Il Sistema Ets è stato concepito per incoraggiare le industrie e le aziende a ridurre le proprie emissioni di carbonio, ponendo un tetto alla quantità totale di gas serra che sono autorizzate a produrre: questa politica -rivolta in particolare all’industria pesante e al settore energetico- è guidata dal principio “chi inquina paga”, secondo il quale chi lo fa deve sostenere i costi ambientali e sociali delle proprie azioni. Nel 2022, l’Ets ha riguardato secondo l’analisi di Carbon market watch, un totale di 3.515 imprese. Le prime 30, che rappresentano meno dell’1% del totale, sono responsabili per più del 50% delle emissioni totali del Sistema: queste aziende, cioè, hanno chiaramente un ruolo sproporzionato nell’alimentare la crisi climatica e dovrebbero essere ritenute responsabili per aver intrapreso azioni climatiche insufficienti.
Il rapporto, però, mostra che per i principali settori inquinanti, come l’acciaio, il cemento e il petrolchimico, l’Ets esercita una scarsa pressione affinché le riduzioni delle emissioni avvengano a un ritmo accettabile. A rendere inefficace il modello contribuisce senz’altro la possibilità di avere accesso alle quote gratuite: nel 2022 a questi settori ne sono state distribuite per un valore di circa 47,6 miliardi di euro. “Dato che l’Unione europea richiede che tutti i proventi delle aste Ets siano spesi per scopi legati al clima, la mancanza di fondi -spiega Cmw- è abbastanza rilevante da causare la perdita di opportunità in termini di sviluppo di nuove tecnologie, sostegno alle famiglie e alle piccole e medie imprese vulnerabili e alle attività di mitigazione”.
“L’1% non sente la pressione di cambiare le proprie abitudini. I loro affari sono transfrontalieri e i loro danni globali -aggiunge Tamellini- Nel nostro rapporto, coloro che hanno dovuto pagare per l’inquinamento da gas a effetto serra hanno registrato un calo più marcato delle loro emissioni.
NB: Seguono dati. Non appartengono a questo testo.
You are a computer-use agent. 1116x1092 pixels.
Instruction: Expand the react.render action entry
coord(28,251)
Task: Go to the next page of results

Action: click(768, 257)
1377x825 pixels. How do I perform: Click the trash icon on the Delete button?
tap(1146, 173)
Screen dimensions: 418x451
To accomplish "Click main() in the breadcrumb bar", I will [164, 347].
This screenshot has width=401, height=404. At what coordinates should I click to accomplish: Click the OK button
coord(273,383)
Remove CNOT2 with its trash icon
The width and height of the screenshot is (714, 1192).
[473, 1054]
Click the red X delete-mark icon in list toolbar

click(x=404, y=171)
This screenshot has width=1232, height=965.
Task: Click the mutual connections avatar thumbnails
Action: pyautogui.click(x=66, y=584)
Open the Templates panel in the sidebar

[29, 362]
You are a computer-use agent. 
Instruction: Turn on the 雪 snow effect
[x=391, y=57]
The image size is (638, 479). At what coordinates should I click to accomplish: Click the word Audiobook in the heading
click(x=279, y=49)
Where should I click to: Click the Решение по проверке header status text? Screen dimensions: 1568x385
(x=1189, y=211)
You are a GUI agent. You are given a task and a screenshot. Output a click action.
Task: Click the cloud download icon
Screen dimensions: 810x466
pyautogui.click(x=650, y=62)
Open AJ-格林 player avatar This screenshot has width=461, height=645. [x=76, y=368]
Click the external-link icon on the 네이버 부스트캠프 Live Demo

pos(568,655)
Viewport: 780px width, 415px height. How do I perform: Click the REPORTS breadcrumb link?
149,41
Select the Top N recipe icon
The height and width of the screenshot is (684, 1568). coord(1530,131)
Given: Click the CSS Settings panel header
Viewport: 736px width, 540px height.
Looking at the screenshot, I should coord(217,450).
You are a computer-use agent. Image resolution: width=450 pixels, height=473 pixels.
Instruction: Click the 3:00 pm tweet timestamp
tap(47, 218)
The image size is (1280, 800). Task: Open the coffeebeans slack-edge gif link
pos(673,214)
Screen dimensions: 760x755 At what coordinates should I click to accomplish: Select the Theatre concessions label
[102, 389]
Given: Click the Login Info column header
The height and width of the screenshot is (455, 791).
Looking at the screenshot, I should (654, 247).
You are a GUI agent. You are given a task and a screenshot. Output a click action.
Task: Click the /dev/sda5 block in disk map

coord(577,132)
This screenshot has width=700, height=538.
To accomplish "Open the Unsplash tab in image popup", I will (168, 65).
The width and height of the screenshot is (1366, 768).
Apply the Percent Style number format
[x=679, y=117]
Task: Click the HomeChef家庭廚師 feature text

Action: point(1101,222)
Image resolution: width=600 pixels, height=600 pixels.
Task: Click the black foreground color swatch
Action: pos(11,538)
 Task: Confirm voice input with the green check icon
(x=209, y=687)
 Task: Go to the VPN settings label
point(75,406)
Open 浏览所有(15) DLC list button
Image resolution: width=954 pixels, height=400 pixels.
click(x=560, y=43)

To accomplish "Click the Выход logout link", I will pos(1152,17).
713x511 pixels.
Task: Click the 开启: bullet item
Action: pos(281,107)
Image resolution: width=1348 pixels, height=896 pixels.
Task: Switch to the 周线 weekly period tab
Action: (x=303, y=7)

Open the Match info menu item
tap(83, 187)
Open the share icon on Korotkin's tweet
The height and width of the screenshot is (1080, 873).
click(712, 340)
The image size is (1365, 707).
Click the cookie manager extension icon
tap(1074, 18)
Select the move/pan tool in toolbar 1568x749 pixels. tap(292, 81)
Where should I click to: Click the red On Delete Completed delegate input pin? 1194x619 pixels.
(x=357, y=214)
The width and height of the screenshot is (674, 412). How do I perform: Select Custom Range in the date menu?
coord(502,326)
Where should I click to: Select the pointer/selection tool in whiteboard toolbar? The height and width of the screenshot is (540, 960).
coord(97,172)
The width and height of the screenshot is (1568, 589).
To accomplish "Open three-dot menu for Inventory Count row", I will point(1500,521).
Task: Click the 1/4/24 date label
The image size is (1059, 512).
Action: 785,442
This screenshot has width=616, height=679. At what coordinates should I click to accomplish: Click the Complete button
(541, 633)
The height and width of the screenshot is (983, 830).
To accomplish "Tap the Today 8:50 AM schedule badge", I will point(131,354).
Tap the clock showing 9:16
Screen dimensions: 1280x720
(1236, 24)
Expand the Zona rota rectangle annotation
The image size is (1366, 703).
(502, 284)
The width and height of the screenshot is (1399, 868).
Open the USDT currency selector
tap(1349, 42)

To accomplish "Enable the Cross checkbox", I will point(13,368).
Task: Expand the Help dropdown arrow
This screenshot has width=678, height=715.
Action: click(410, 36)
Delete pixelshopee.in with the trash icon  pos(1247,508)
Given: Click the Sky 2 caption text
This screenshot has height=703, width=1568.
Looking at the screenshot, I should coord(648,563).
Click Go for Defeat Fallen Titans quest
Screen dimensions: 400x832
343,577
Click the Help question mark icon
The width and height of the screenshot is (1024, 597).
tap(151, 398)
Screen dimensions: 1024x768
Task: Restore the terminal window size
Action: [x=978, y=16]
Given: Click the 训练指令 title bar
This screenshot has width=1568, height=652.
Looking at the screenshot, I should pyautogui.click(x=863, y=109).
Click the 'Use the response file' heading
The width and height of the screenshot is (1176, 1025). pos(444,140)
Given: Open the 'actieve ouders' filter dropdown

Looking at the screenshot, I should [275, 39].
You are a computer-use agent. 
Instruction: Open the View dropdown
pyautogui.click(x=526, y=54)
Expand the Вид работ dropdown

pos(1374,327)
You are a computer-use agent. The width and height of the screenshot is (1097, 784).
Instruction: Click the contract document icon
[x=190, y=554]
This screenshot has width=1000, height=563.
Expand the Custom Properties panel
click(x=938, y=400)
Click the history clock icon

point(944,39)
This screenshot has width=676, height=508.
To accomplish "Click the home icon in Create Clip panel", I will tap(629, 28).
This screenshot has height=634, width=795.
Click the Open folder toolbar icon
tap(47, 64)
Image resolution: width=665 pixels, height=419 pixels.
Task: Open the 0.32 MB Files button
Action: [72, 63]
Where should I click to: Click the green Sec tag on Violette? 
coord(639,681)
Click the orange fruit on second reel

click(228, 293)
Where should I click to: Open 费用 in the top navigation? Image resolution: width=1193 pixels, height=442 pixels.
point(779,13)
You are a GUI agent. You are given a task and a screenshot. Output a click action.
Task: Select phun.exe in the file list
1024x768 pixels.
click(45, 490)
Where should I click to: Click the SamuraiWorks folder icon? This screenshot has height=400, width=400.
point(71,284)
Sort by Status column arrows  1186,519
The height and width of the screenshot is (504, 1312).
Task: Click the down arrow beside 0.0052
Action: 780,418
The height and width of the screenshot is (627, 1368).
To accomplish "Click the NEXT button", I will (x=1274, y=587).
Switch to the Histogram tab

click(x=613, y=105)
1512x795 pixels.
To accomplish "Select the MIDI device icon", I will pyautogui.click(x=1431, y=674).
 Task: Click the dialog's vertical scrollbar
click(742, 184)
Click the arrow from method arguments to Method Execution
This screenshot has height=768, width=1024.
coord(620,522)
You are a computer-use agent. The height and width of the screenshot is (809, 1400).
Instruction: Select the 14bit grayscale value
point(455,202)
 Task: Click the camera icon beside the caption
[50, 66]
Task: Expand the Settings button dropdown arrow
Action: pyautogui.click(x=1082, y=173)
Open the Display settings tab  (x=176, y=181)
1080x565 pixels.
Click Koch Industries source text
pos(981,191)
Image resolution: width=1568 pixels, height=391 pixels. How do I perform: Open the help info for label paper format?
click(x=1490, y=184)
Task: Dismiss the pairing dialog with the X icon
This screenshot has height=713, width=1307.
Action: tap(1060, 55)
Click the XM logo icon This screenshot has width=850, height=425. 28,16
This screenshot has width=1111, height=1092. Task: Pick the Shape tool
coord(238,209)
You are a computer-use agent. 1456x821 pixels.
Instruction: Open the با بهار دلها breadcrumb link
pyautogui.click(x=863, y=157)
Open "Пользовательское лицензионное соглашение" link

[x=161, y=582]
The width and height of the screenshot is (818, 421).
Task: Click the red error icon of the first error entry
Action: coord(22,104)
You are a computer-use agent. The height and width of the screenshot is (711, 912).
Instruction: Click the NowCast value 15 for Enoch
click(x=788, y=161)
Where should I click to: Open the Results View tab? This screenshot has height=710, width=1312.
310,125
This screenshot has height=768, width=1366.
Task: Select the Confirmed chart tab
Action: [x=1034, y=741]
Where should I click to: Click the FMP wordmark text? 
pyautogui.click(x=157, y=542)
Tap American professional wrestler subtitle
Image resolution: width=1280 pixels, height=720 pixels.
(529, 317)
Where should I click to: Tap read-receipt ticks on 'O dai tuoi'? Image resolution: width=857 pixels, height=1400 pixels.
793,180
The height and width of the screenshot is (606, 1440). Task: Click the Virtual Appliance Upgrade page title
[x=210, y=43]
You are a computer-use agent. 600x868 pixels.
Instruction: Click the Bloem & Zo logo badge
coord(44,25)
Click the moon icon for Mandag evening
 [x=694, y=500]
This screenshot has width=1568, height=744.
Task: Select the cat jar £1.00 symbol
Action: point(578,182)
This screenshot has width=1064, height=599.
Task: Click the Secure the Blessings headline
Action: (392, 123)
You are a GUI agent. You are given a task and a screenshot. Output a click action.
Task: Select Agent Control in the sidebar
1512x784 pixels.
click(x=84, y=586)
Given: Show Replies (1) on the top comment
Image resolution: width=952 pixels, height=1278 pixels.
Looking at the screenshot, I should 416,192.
L’Unione europea deve affrontare i principali inquinatori e costringerli a pagare per intero le loro emissioni”. Tra coloro che hanno dovuto farlo c’è, ad esempio, il settore della generazione di elettricità, le cui emissioni sono crollate del 28,6% tra il 2013 e il 2022, senza alcuna riduzione della produzione.
Per questo, Carbon market watch chiede lo sviluppo di un Sistema di quote più efficace, che sia allineato al raggiungimento della neutralità climatica dell’economia nel 2040. La chiave di tutto ciò è l’eliminazione graduale delle quote gratuite per le industrie pesanti e la piena attuazione di un sistema di aste molto prima di quanto attualmente previsto: l’ultima revisione prevede che l’assegnazione gratuita continui fino al 2034. “Mentre si chiude l’anno più caldo mai registrato, il Cmw chiede all’Unione europea e ai suoi principali inquinatori di raffreddare i motori -sottolinea Lidia Tamellini-. Chiudere le scappatoie dell’Ets è essenziale. L’aristocrazia delle emissioni ha avuto vita facile per troppo tempo”.